En parallèle, en France, l’administration fiscale dispose d’un droit de communication de documents à l’encontre de toute personne physique ou morale passible de l’un quelconque des impôts ou taxes visés au Code général des impôts (CGI) ou détenus par des tiers. Sont concernées les sociétés privées tels les organismes liés par le secret professionnel, comme les établissements de crédit9. En revanche, ne sont pas expressément visés les établissements de monnaie électronique, qui ne constituent pas des établissements de crédit.

Également, les établissements de crédit et de monnaie électronique doivent communiquer aux administrations fiscales et douanières, sur leur demande, la date et le montant des sommes transférées à l’étranger, l’identification de l’auteur du transfert et du bénéficiaire ainsi que les références des comptes concernés en France et à l’étranger10. Ces dispositions s’appliquent aussi aux opérations effectuées pour le compte de ces personnes sur des comptes de non-résidents.

Le lien devient donc plus étroit entre les opérations réalisées par les sociétés commerciales (qu’elles soient e-commercantes ou marketplaces) et les opérateurs de paiement qui se retrouvent impliqués dans ces flux.

Des évolutions attendues et à anticiper

Le 8 décembre 2022, la Commission européenne a dévoilé un projet de révision de la directive DAC 7 (DAC 8) pour inclure les domaines émergents que sont les crypto-actifs et la e-monnaie dans le champ de l’échange d’informations entre États membres.

Elle s’inscrit dans le règlement européen sur les marchés de cryptoactifs (MiCA) du 31 mai 202311, dont les dispositions entreront en vigueur d’ici le 31 décembre 2025, afin d’encadrer l’activité des opérateurs sur ces marchés.

Plus récemment, la Commission a annoncé le 28 juin plusieurs mesures, dont un projet d’euro numérique ; de nouvelles propositions relatives à l’open banking dans une nouvelle Directive sur les services de paiement, dite DSP 3, afin d’accélérer l’accès et le partage de données financières entre banques et fintechs, et de renforcer la lutte contre la fraude et les droits des consommateurs et des entreprises, ainsi qu’un nouveau règlement sur les services de paiement (PSR).

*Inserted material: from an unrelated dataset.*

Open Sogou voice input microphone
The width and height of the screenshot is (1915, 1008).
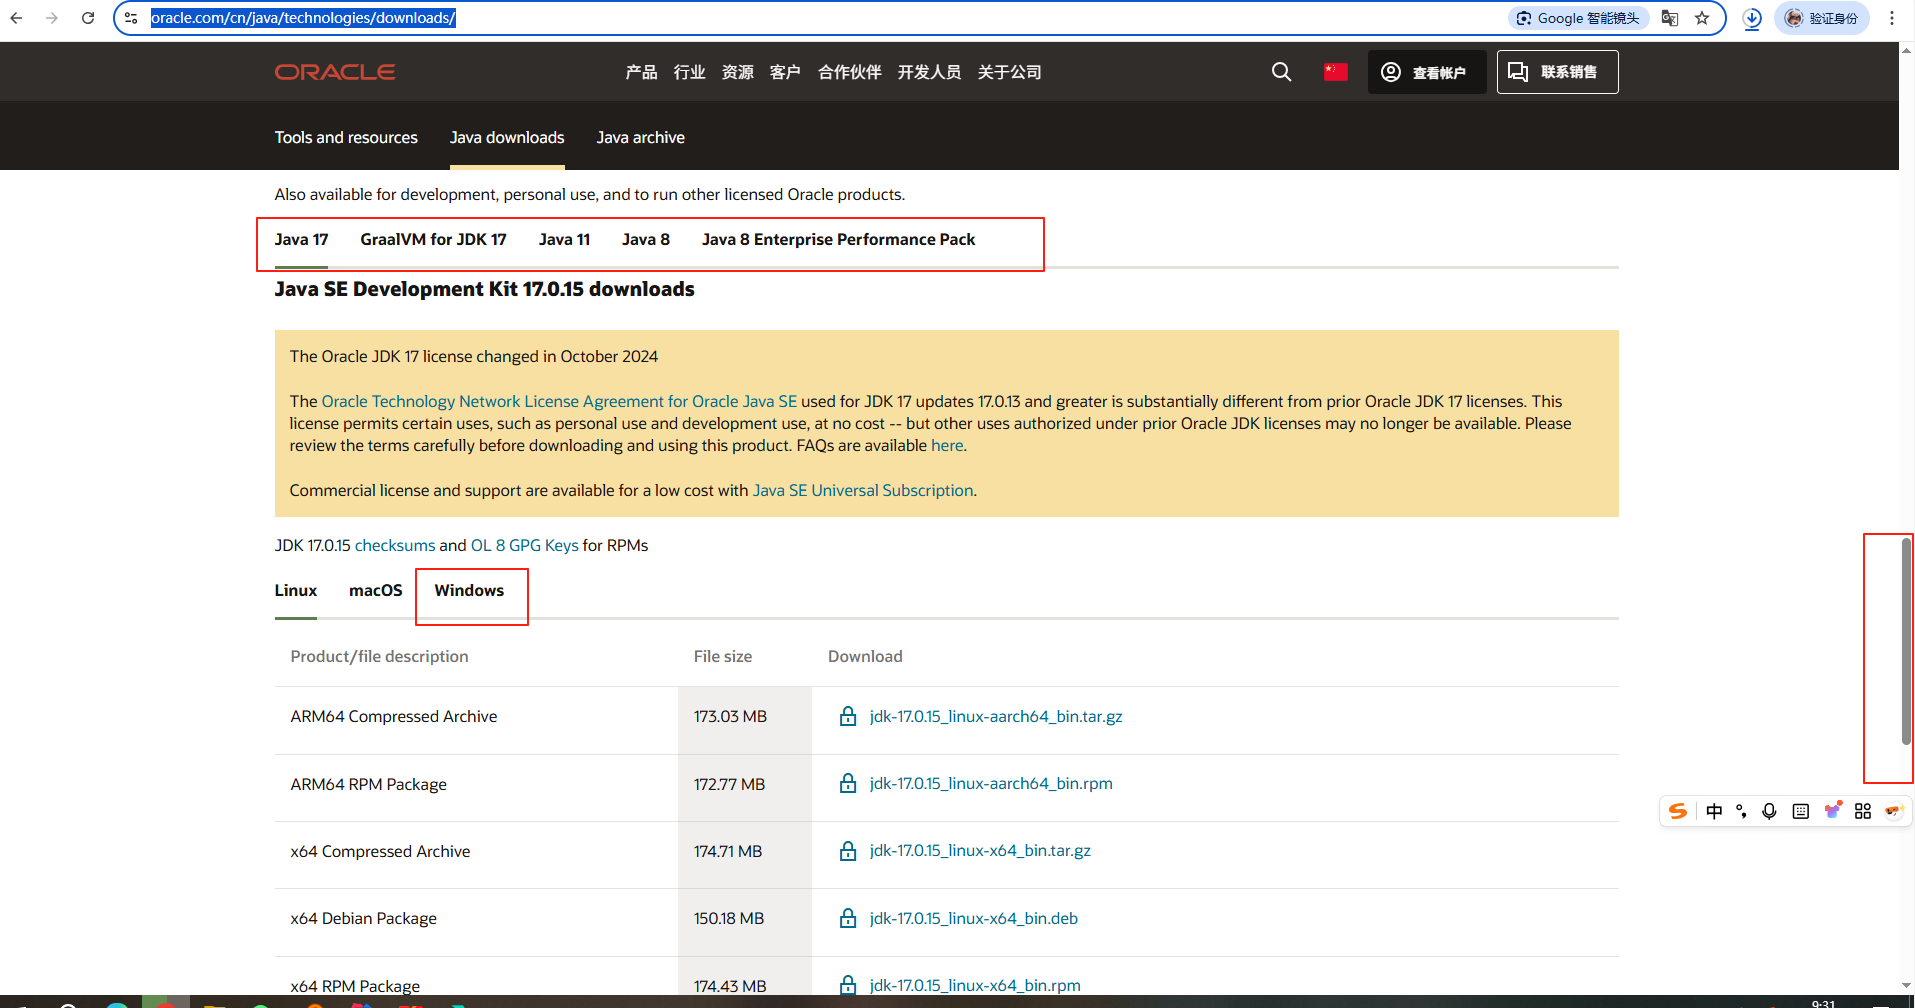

Enfin, au-delà de ces aspects purement e-commerce, les opérateurs doivent anticiper le sujet de la facturation électronique et du e-reporting, qui entreront en vigueur au 1er juillet 2024. Si ces règles ne s’appliquent pas en cas d’activité intégralement exonérée de TVA (i. e., opérations bancaires), les prestations pour lesquelles une option à la TVA a été formulée seront couvertes. À titre d’exemple, l’IBAN deviendra une mention obligatoire à reporter sur les factures.

À retrouver dans la revue
Revue Banque Nº883
Notes :
1 Plus connu sous le terme « D2C » (Direct to Consumer).
2 Nathalie Habibou, Guide pratique de la TVA E-commerce, éd. LexisNexis.
3 Dans les relations avec les consommateurs non assujettis (« B2C », Business to Consumer).
4 Ayant un site internet de vente.
5 Article 261 C du CGI.
6 Directive 2015/2366 du 25 novembre 2015.
7 Application Programming Interface.
8 Article 242 bis du CGI.
9 Article L. 511-9 du CoMoFi et article L. 518-1 du CoMoFi.
10 Article L. 152-3 du CMF.
11 Publication au Journal Officiel du 9 juin 2023 – Règlement (UE) 2023/1114 du Parlement européen et du Conseil du 31 mai 2023 sur les marchés de crypto-actifs, et modifiant les règlements (UE) n° 1093/2010 et (UE) n° 1095/2010 et les directives 2013/36/UE et (UE) 2019/1937.